When a candidate behaves as badly as Mitt Romney, what can one more voice add to the din?
Probably not much, but I have one thought I want to share: Republicans hate social insurance.
They hate Social Security. They hate Medicare. They really hate Medicaid, Food Stamps, and unemployment insurance. In their hearts, they look at people who collect Social Security retirement--especially the ones who depend on it for most or all of their income--as freeloaders and "failures," people propped up by FDR's pernicious socialist scheme.
It radiates out from there.
That disdain is what Mitt Romney communicated at that fundraiser back in May. Look, Mitt wasn't talking with a bunch of working class Tea Party types. He was talking to uber-rich plutocrats who want our entire social contract system dismantled. Why? Who know?
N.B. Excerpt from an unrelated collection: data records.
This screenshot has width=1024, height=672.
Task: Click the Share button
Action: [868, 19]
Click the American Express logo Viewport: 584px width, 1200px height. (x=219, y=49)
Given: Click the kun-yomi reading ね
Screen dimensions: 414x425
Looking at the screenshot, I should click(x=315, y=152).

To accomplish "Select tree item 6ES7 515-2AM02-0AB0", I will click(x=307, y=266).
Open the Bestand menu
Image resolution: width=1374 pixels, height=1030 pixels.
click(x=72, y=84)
They just do.
This is really not complicated. The Republican Party--who never liked these programs--is now fully controlled by people who honestly believe they can eliminate "the culture of dependence."
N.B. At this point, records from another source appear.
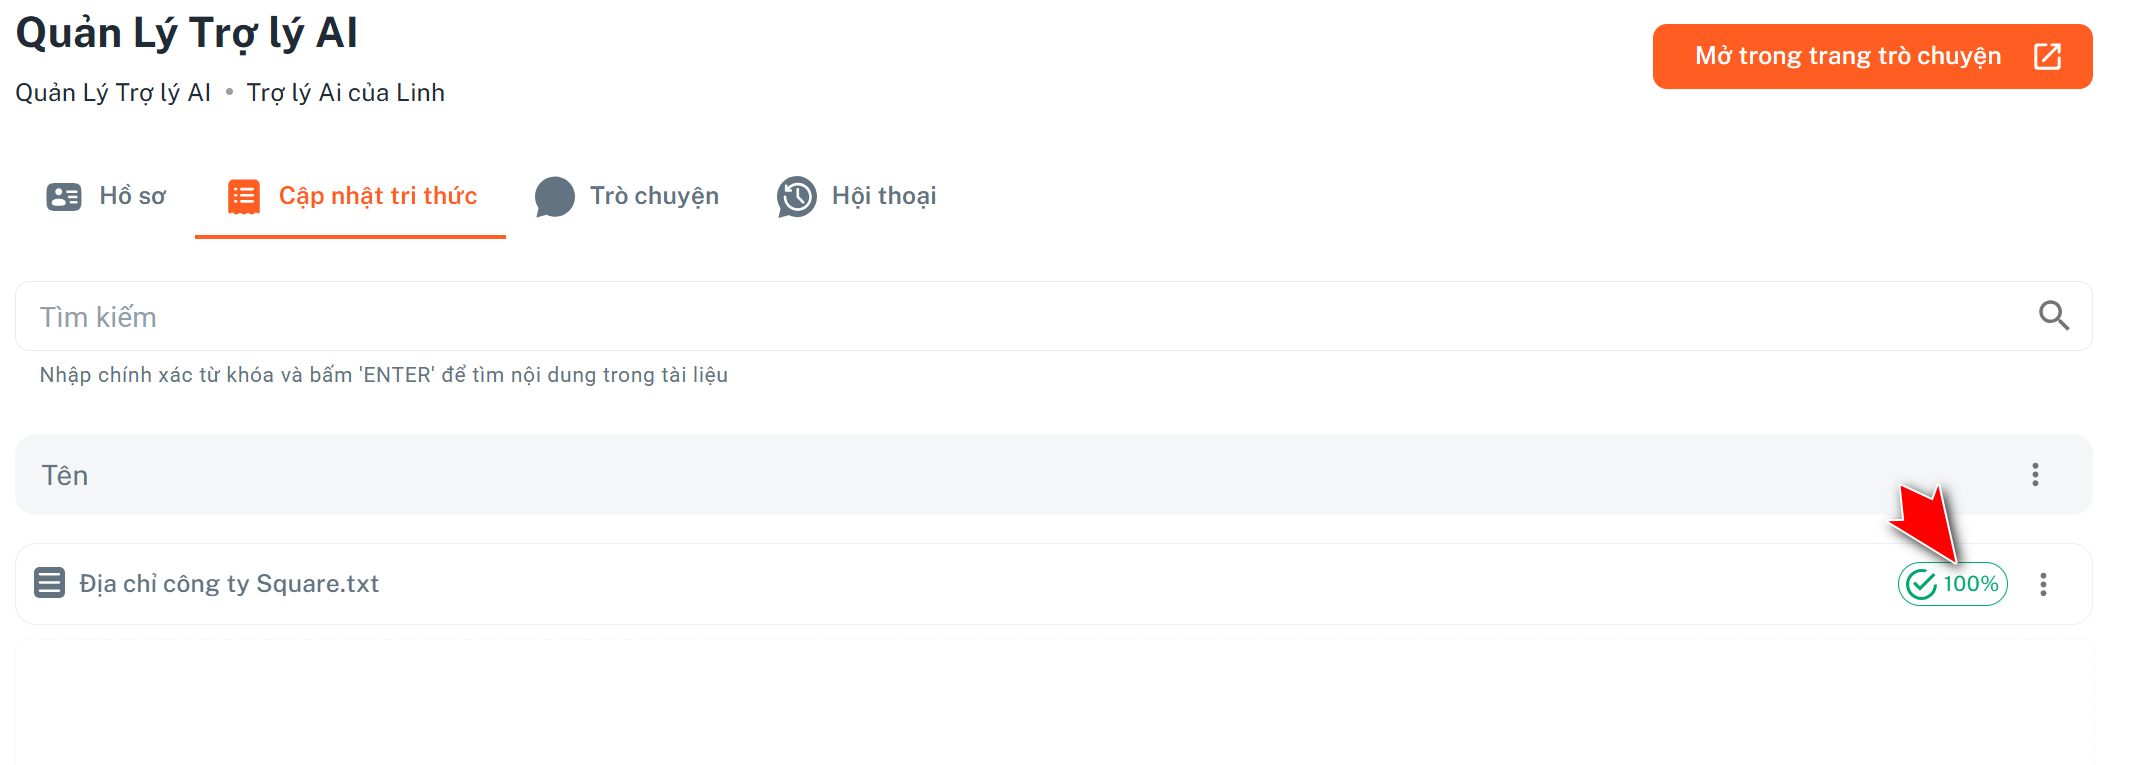
Task: Click the Tên column header
Action: point(65,475)
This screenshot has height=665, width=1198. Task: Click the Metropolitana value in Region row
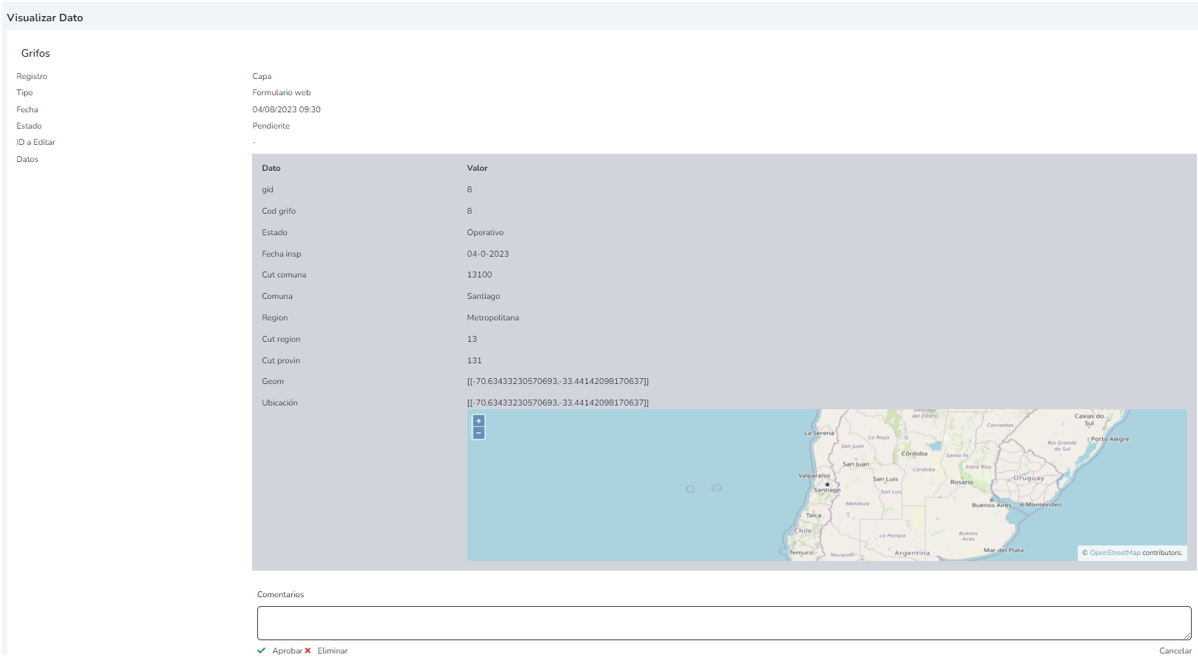point(492,318)
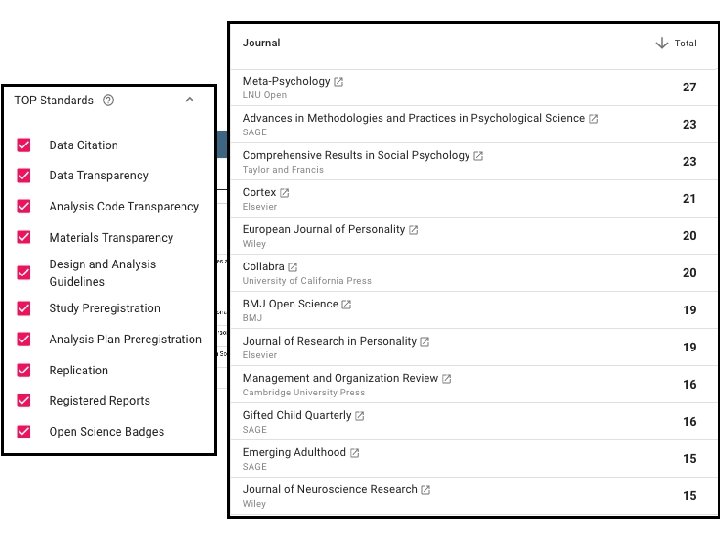Open Meta-Psychology external link icon
The image size is (720, 540).
click(x=338, y=81)
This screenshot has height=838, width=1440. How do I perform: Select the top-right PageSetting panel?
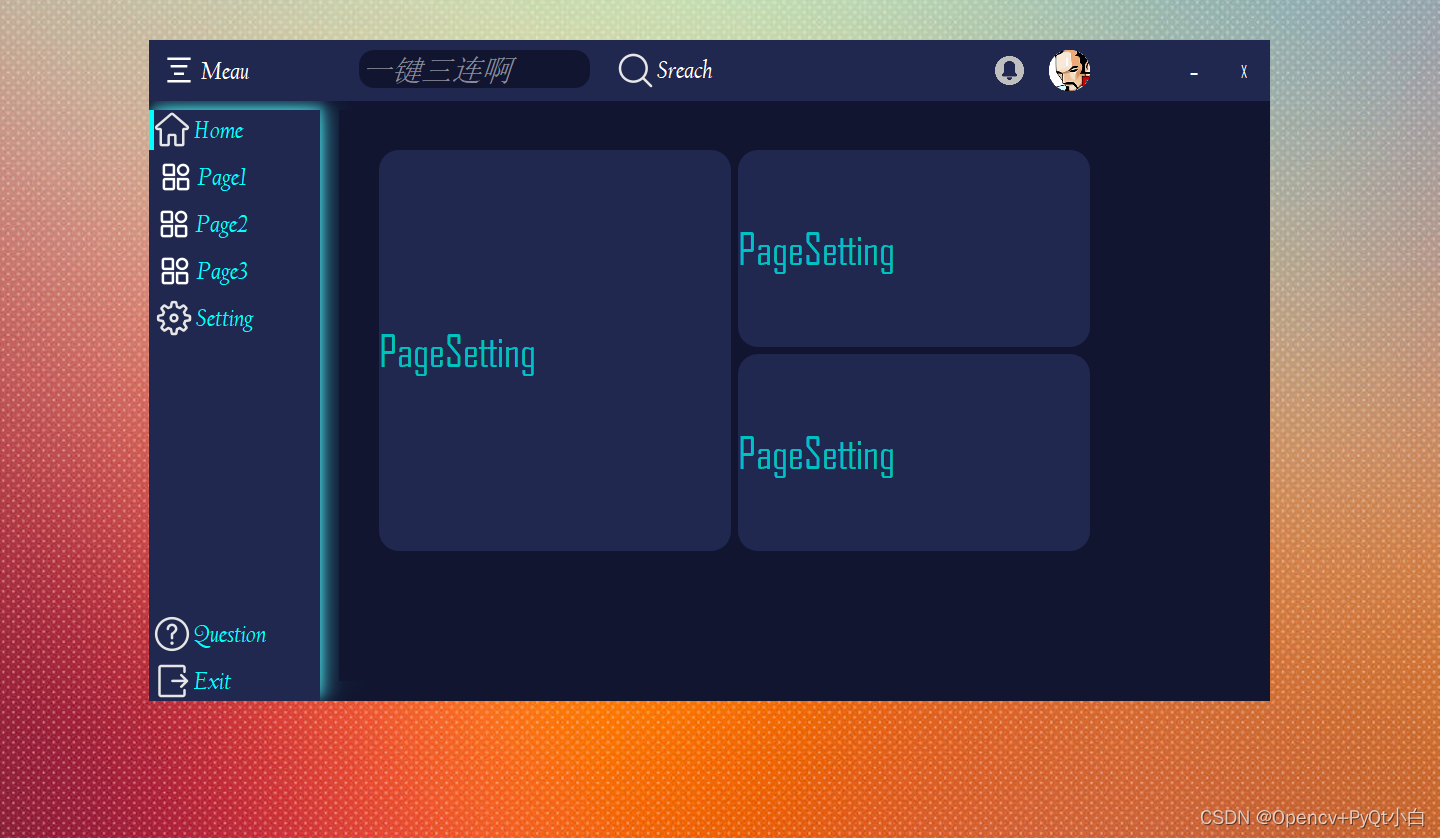click(x=912, y=248)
But here's the problem. As a society, we long ago made the choice that certain things--old age pensions, health care for the elderly, health care for people in deep poverty, and temporary support for those unemployed through no fault of their own--were costs we shared together. Not as a matter of entitlement, not as a forms of welfare, but as ways to insure all of us against the storms of real life.
These social contracts are not radical--no more radical than believing that public education should be free and available to all.
But Republicans have decided that it's time to turn the clock back to a pre-1937 world.
Will the voters let that happen?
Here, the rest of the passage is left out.